No single thing besides exogenous extinction events or rapid climactic shifts have caused as much as death, human & non human, as the invention of agriculture, & that’s a fact even if you think it’s a good & irreversible thing.
I mean, right now we’re talking 1 trillion aquatic non human animals a year, and 100 billion terrestrial ones. This has been going on in its current form for almost a century, but mass non human death goes back at least 5000 years, and anthropogenic mass extinctions go back 50kya
Around 50 million human beings die a year—this has also been semi constant for a century or so, due to mutually offsetting effects of medicine, nutrition via falling death rates & rising human population.
But 40% of humans who ever lived died in the first 5 years of life, and this is *after* the rise of agriculture. Now let’s add in the zoonoses, war, states, slavery, brutality, patriarchy, extraction, pollution, land destruction, violence, famines, droughts etc it enabled.

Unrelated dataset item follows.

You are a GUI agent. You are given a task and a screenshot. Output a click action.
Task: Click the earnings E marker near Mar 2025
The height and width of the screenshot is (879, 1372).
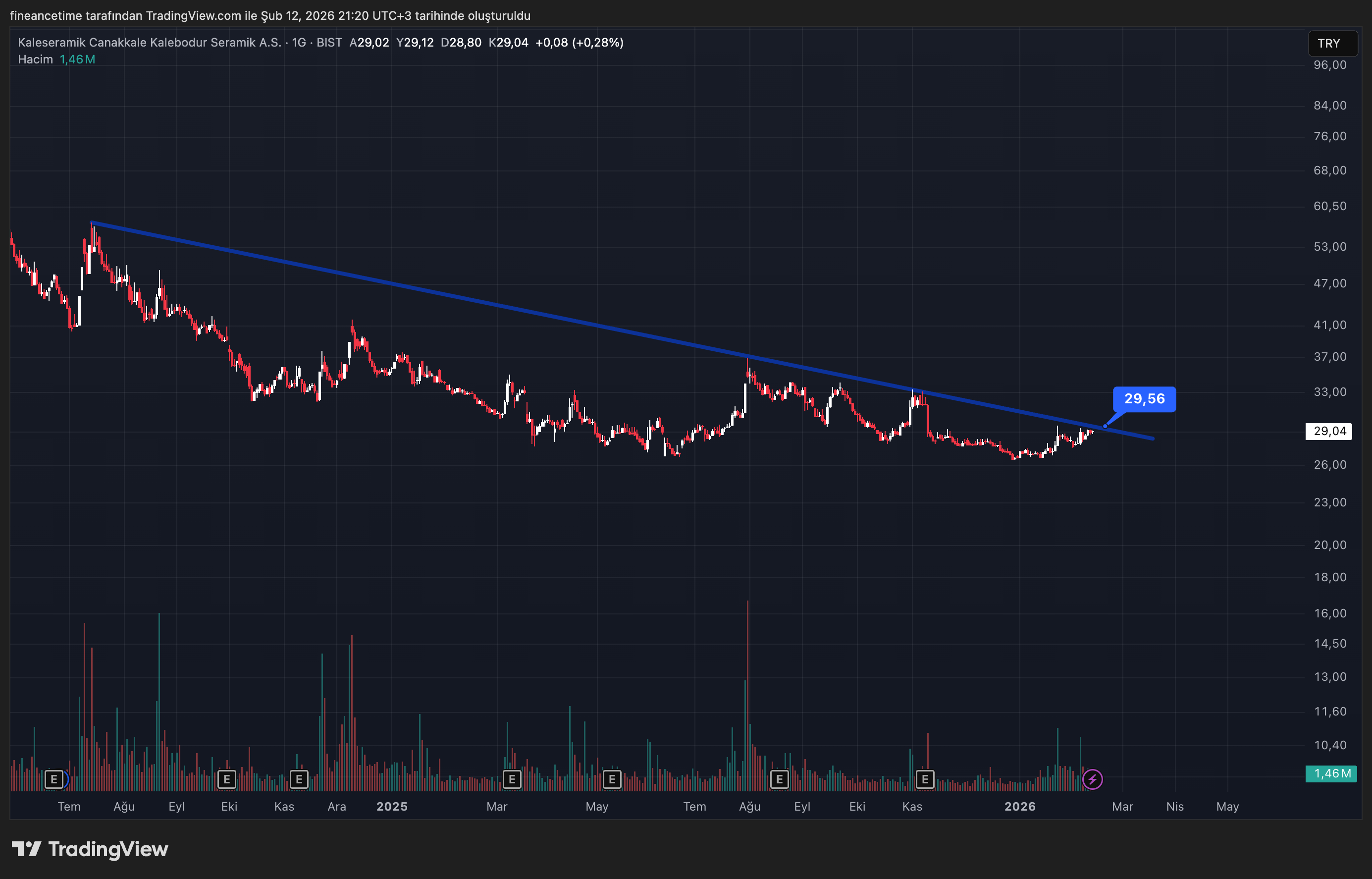(512, 779)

This means that its contributions have been an indisputable rise in the absolute rates of human & non-human rates of suffering & death, an indisputable rise in the relative rate of human & non-human death, & it basically strikes even for the relative rate of human suffering/death
Not to mention settled humans work vastly longer hours per calorie & nutrition produced, health, well being, etc, than do nomadic foragers. Only in the last century did settled societies outpace nomadic foragers on things like life expectancy, infant mortality, safety etc.
We can also add in the degrees of inequity & division of labor (there’s as much variation in the history & presents of nomadic foragers as anywhere else—here I am talking modal & median patterns, not their variance) & other such things.
Except modern humans have not one but dozens of anthropogenic mass extinction & other existential threats hanging over us—climate change, land over use, nuclear apocalypse, (even just conventional war for that matter), overcentralization, anthropogenic pandemic.